◆ **TASK REQUIREMENTS**: Write each entry out again verbatim, pictures excluded.

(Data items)
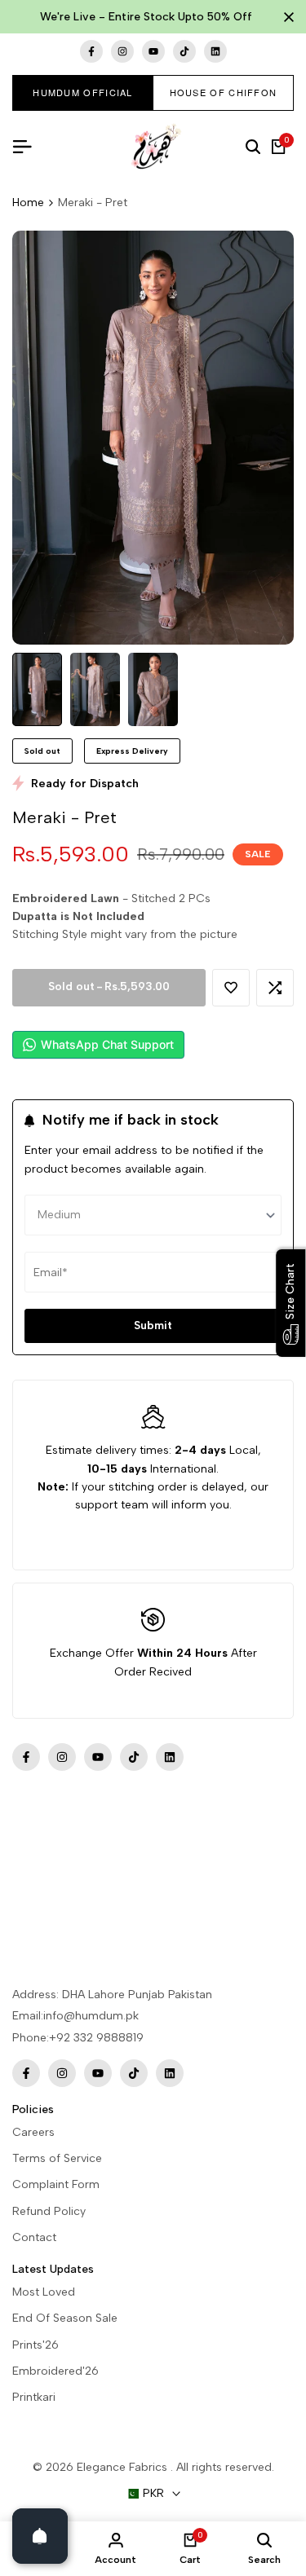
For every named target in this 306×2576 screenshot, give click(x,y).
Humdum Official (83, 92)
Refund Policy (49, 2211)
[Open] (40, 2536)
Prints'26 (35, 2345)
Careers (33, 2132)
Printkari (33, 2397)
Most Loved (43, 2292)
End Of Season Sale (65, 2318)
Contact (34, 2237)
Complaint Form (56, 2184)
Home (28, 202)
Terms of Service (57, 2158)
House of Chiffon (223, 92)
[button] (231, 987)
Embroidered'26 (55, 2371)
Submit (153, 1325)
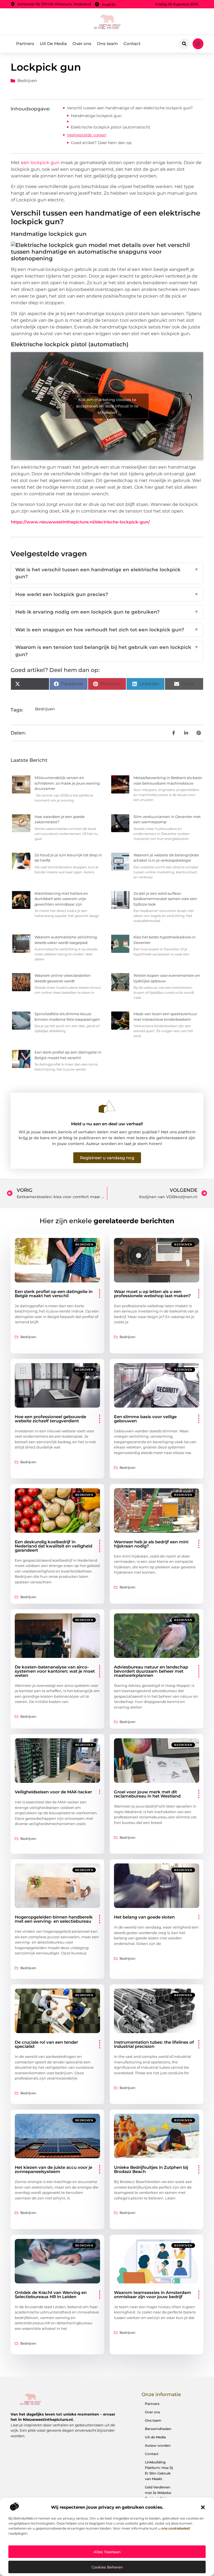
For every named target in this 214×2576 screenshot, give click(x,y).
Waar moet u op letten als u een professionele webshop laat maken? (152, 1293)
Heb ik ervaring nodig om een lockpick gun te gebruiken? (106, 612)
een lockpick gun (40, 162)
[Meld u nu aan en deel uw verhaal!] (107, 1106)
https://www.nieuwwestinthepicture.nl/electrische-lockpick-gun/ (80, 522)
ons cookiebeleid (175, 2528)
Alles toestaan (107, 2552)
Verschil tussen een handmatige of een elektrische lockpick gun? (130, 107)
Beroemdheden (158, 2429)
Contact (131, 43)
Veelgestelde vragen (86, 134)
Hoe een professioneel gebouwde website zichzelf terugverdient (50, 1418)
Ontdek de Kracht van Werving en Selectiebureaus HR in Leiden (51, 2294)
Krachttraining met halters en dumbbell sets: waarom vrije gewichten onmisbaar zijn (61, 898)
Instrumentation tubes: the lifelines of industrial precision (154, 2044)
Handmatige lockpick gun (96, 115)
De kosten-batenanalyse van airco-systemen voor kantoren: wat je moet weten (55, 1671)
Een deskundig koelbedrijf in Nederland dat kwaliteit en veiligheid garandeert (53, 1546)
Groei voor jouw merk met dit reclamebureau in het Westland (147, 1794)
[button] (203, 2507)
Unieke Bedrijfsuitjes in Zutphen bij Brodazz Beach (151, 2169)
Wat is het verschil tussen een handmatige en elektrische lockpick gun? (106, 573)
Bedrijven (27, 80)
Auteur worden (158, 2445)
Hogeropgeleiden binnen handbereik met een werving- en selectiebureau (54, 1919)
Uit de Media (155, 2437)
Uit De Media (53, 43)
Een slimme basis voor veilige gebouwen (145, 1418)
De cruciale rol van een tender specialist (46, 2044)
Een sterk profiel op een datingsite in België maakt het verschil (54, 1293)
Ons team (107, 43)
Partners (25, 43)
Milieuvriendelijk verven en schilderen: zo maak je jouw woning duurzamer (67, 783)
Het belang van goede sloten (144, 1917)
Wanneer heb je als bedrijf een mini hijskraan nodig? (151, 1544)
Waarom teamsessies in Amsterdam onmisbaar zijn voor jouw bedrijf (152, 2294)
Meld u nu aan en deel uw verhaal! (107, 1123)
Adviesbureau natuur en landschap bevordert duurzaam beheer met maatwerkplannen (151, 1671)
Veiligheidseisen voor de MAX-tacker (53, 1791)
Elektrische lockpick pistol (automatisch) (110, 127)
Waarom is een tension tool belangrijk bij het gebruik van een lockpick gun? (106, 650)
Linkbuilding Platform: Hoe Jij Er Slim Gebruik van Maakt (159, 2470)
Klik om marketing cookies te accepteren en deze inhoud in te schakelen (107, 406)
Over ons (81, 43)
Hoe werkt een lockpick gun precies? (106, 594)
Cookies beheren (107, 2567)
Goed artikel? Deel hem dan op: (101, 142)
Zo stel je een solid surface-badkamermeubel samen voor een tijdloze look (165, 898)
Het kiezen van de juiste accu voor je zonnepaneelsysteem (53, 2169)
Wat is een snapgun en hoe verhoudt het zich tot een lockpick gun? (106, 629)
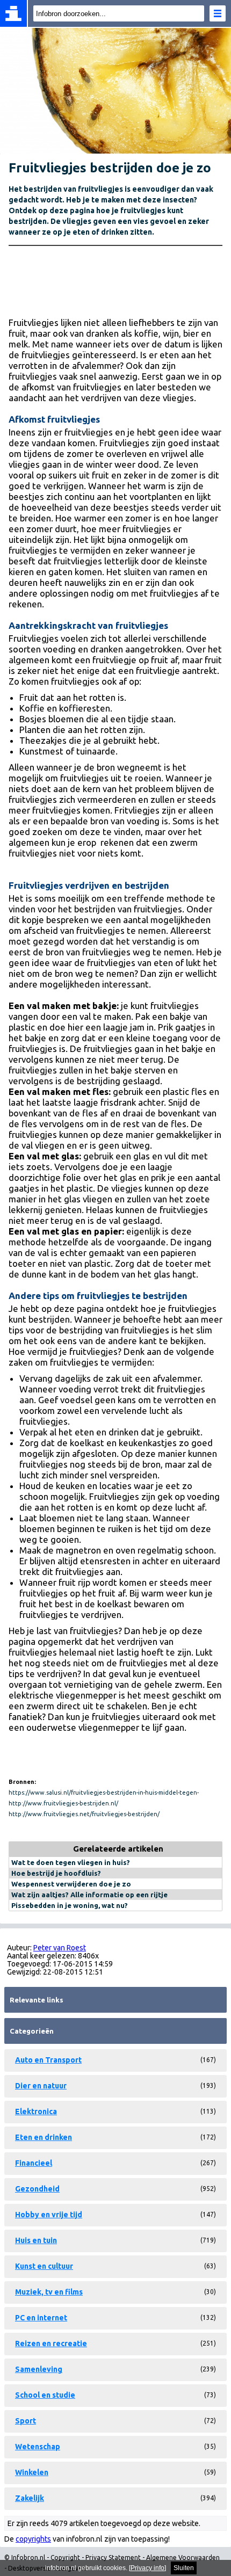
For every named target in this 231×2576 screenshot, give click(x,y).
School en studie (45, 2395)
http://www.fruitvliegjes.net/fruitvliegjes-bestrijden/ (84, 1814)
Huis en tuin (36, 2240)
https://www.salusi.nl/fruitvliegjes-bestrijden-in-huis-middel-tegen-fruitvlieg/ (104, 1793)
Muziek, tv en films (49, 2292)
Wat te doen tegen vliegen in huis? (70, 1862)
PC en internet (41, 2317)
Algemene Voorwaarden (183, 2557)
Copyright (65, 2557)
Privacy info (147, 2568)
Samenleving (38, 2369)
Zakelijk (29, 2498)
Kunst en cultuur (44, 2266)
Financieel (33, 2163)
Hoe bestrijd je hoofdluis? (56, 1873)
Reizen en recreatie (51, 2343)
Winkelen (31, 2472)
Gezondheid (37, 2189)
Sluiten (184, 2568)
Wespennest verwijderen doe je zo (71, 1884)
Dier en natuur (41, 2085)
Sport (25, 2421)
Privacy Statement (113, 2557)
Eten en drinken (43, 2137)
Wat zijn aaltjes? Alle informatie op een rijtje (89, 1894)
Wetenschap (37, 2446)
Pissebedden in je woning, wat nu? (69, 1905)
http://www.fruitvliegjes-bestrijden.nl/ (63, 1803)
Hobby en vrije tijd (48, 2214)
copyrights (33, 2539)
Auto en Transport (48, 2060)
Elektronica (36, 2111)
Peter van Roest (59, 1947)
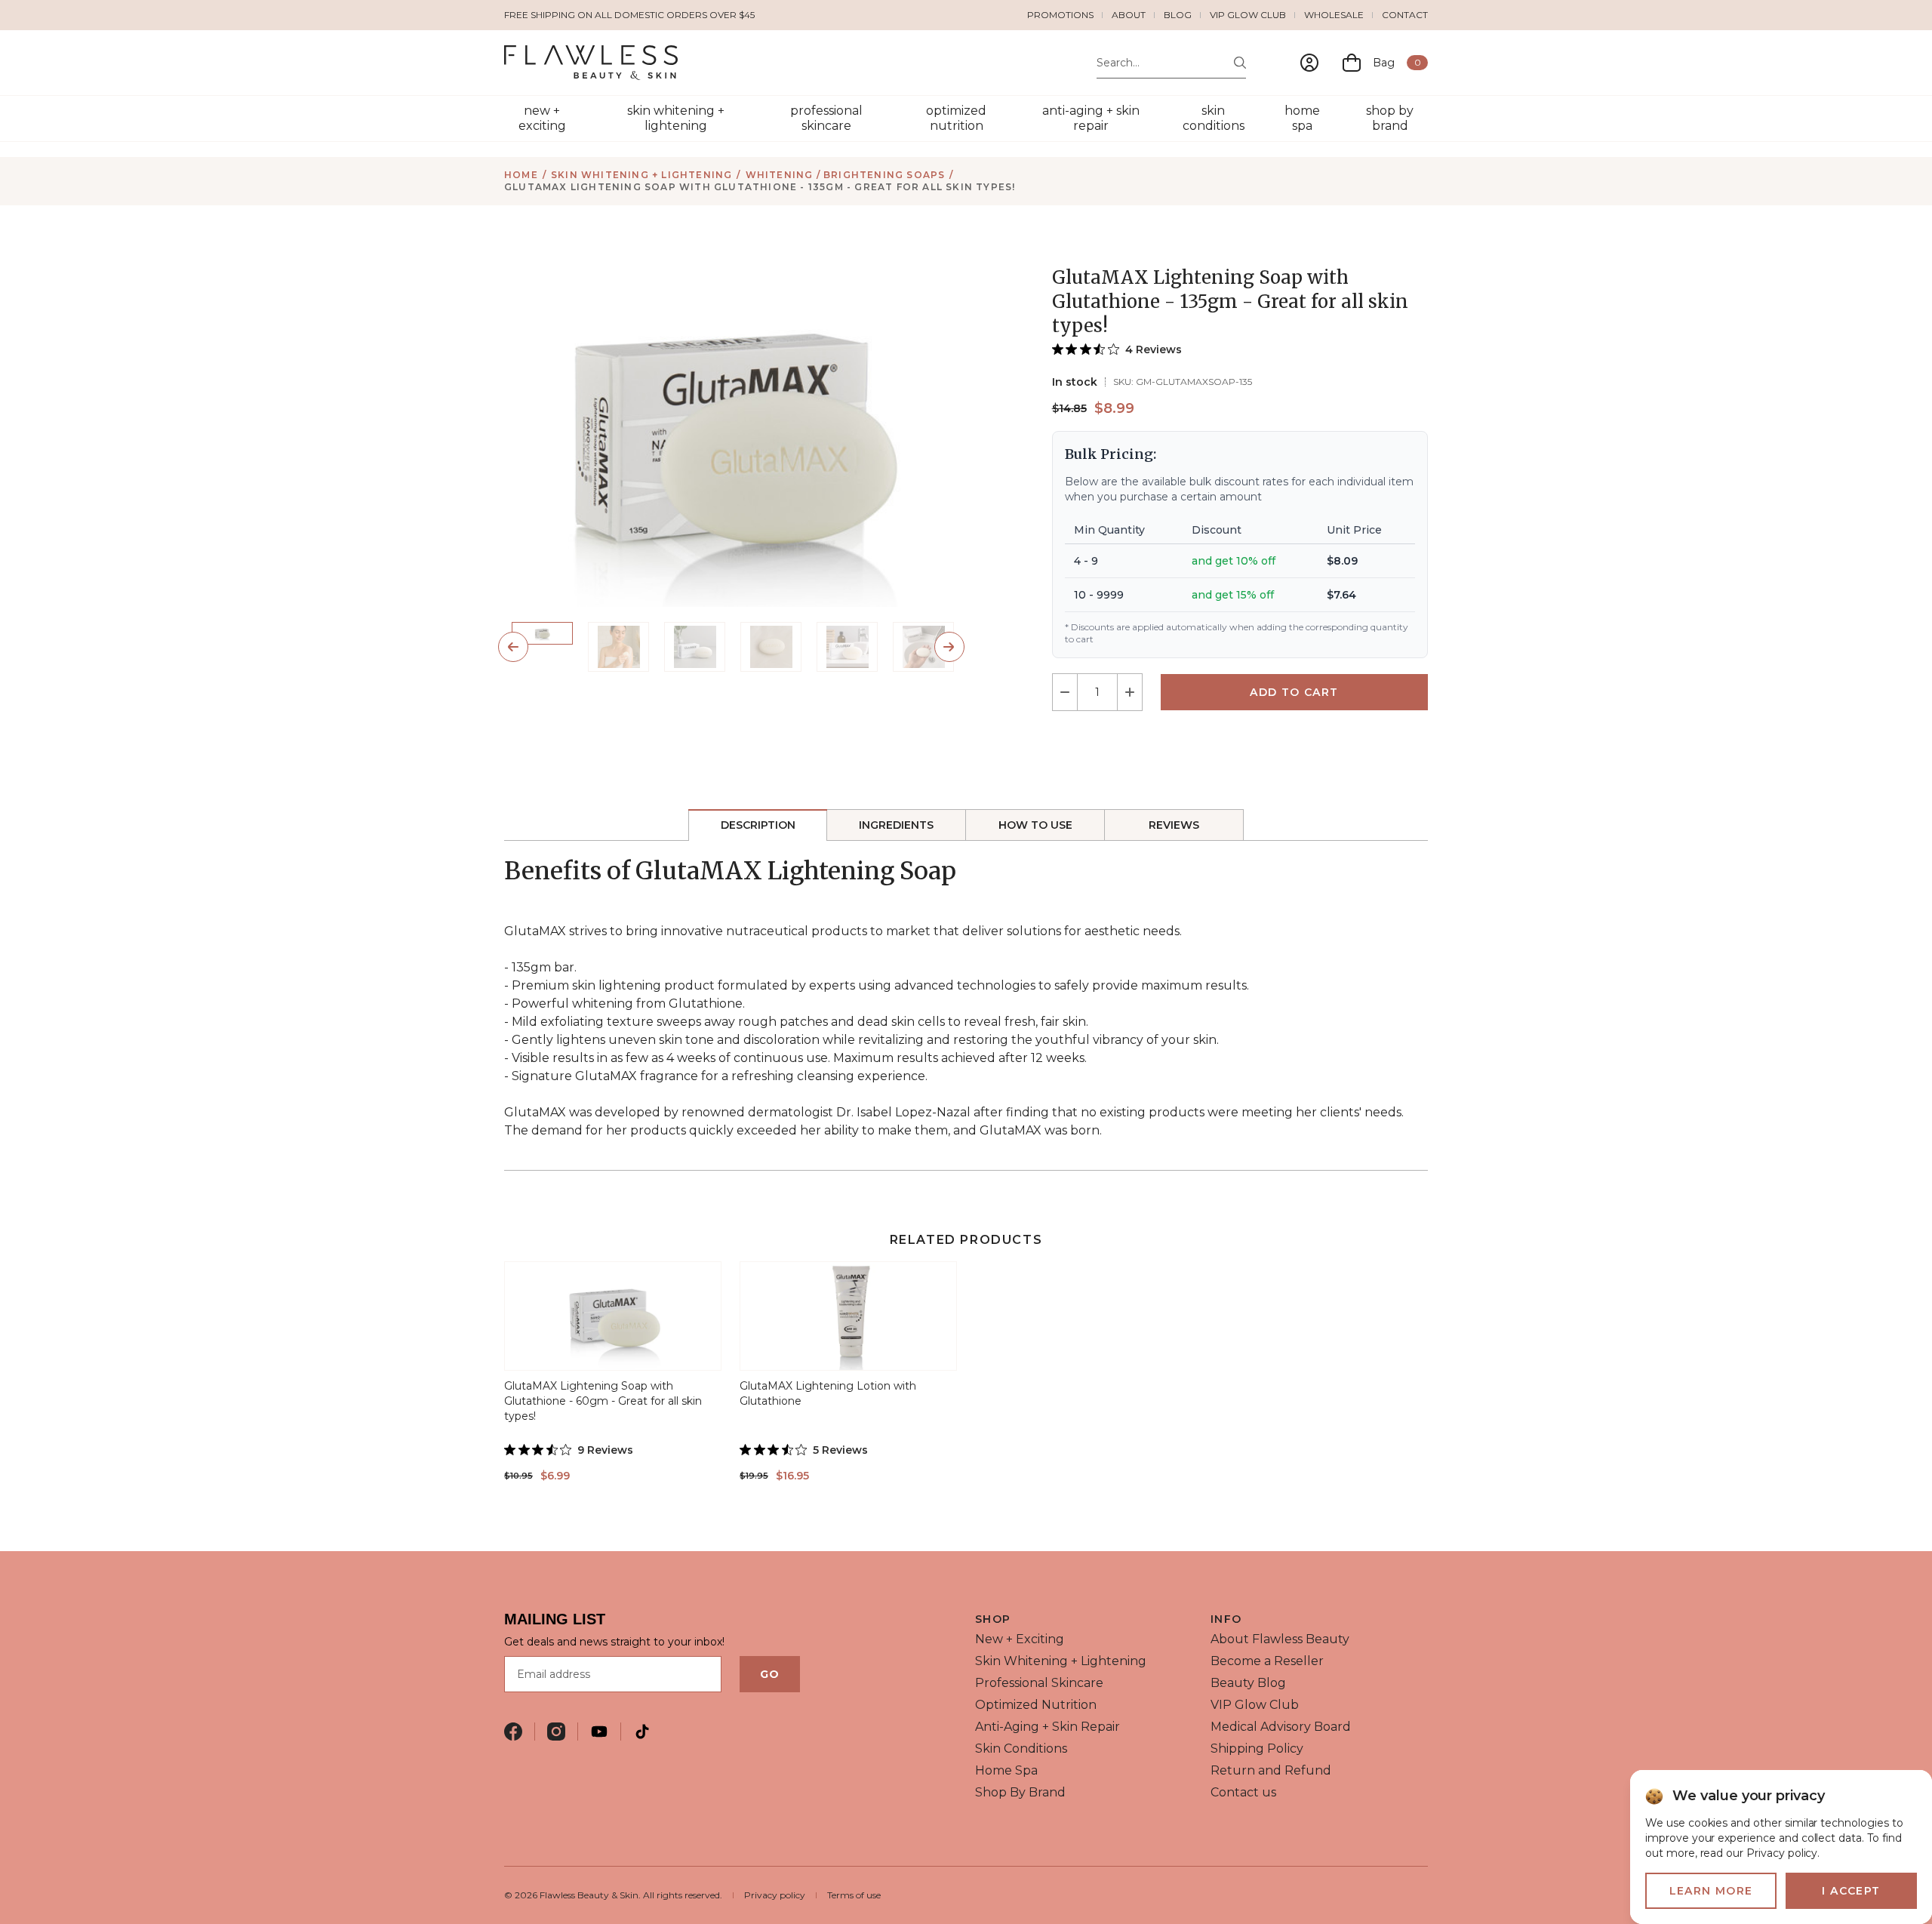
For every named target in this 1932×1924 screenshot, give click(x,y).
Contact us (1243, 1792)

◆ **FINISHED TASK**:
For every named target in this 306×2576 screenshot, give click(x,y).
Humdum Official (83, 92)
Refund Policy (49, 2211)
[Open] (40, 2536)
Prints'26 (35, 2345)
Careers (33, 2132)
Printkari (33, 2397)
Most Loved (43, 2292)
End Of Season Sale (65, 2318)
Contact (34, 2237)
Complaint Form (56, 2184)
Home (28, 202)
Terms of Service (57, 2158)
House of Chiffon (223, 92)
[button] (231, 987)
Embroidered'26 (55, 2371)
Submit (153, 1325)
For every named target in this 214×2576 screenshot, give click(x,y).
Waar moet u op letten als u een professionele webshop laat maken? (152, 1293)
Heb ik ervaring nodig om een lockpick gun te gebruiken? (106, 612)
een lockpick gun (40, 162)
[Meld u nu aan en deel uw verhaal!] (107, 1106)
https://www.nieuwwestinthepicture.nl/electrische-lockpick-gun/ (80, 522)
ons cookiebeleid (175, 2528)
Alles toestaan (107, 2552)
Verschil tussen een handmatige of een elektrische lockpick gun? (130, 107)
Beroemdheden (158, 2429)
Contact (131, 43)
Veelgestelde vragen (86, 134)
Hoe een professioneel gebouwde website zichzelf terugverdient (50, 1418)
Ontdek de Kracht van Werving en Selectiebureaus HR in Leiden (51, 2294)
Krachttraining met halters en dumbbell sets: waarom vrije gewichten onmisbaar zijn (61, 898)
Instrumentation tubes: the lifelines of industrial precision (154, 2044)
Handmatige lockpick gun (96, 115)
De kosten-batenanalyse van airco-systemen voor kantoren: wat je moet weten (55, 1671)
Een deskundig koelbedrijf in Nederland dat kwaliteit en veiligheid garandeert (53, 1546)
Groei voor jouw merk met dit reclamebureau in het Westland (147, 1794)
[button] (203, 2507)
Unieke Bedrijfsuitjes in Zutphen bij Brodazz Beach (151, 2169)
Wat is het verschil tussen een handmatige en elektrische lockpick gun? (106, 573)
Bedrijven (27, 80)
Auteur worden (158, 2445)
Hogeropgeleiden binnen handbereik met een werving- en selectiebureau (54, 1919)
Uit de Media (155, 2437)
Uit De Media (53, 43)
Een slimme basis voor veilige gebouwen (145, 1418)
De cruciale rol van een tender specialist (46, 2044)
Een sterk profiel op een datingsite in België maakt het verschil (54, 1293)
Ons team (107, 43)
Partners (25, 43)
Milieuvriendelijk verven en schilderen: zo maak je jouw woning duurzamer (67, 783)
Het belang van goede sloten (144, 1917)
Wanneer heb je als bedrijf een mini hijskraan nodig? (151, 1544)
Waarom teamsessies in Amsterdam onmisbaar zijn voor jouw bedrijf (152, 2294)
Meld u nu aan en deel uw verhaal! (107, 1123)
Adviesbureau natuur en landschap bevordert duurzaam beheer met maatwerkplannen (151, 1671)
Veiligheidseisen voor de MAX-tacker (53, 1791)
Elektrische lockpick pistol (automatisch) (110, 127)
Waarom is een tension tool belangrijk bij het gebruik van een lockpick gun? (106, 650)
Linkbuilding Platform: Hoe Jij Er Slim Gebruik van Maakt (159, 2470)
Klik om marketing cookies te accepteren en deze inhoud in te schakelen (107, 406)
Over ons (81, 43)
Hoe werkt een lockpick gun precies? (106, 594)
Cookies beheren (107, 2567)
Goed artikel? Deel hem dan op: (101, 142)
Zo stel je een solid surface-badkamermeubel samen voor een tijdloze look (165, 898)
Het kiezen van de juiste accu voor je zonnepaneelsysteem (53, 2169)
Wat is een snapgun en hoe verhoudt het zich tot een lockpick gun? (106, 629)
For every named target in this 231×2576 screenshot, give click(x,y).
School en studie (45, 2395)
http://www.fruitvliegjes.net/fruitvliegjes-bestrijden/ (84, 1814)
Huis en tuin (36, 2240)
https://www.salusi.nl/fruitvliegjes-bestrijden-in-huis-middel-tegen-fruitvlieg/ (104, 1793)
Muziek, tv en films (49, 2292)
Wat te doen tegen vliegen in huis? (70, 1862)
PC en internet (41, 2317)
Algemene Voorwaarden (183, 2557)
Copyright (65, 2557)
Privacy info (147, 2568)
Samenleving (38, 2369)
Zakelijk (29, 2498)
Kunst en cultuur (44, 2266)
Financieel (33, 2163)
Hoe bestrijd je hoofdluis? (56, 1873)
Reizen en recreatie (51, 2343)
Winkelen (31, 2472)
Gezondheid (37, 2189)
Sluiten (184, 2568)
Wespennest verwijderen doe je zo (71, 1884)
Dier en natuur (41, 2085)
Sport (25, 2421)
Privacy Statement (113, 2557)
Eten en drinken (43, 2137)
Wat zijn aaltjes? Alle informatie op een rijtje (89, 1894)
Wetenschap (37, 2446)
Pissebedden in je woning, wat nu? (69, 1905)
http://www.fruitvliegjes-bestrijden.nl/ (63, 1803)
Hobby en vrije tijd (48, 2214)
copyrights (33, 2539)
Auto en Transport (48, 2060)
Elektronica (36, 2111)
Peter van Roest (59, 1947)
For every named target in this 1932×1924 screenshot, give click(x,y).
Contact us (1243, 1792)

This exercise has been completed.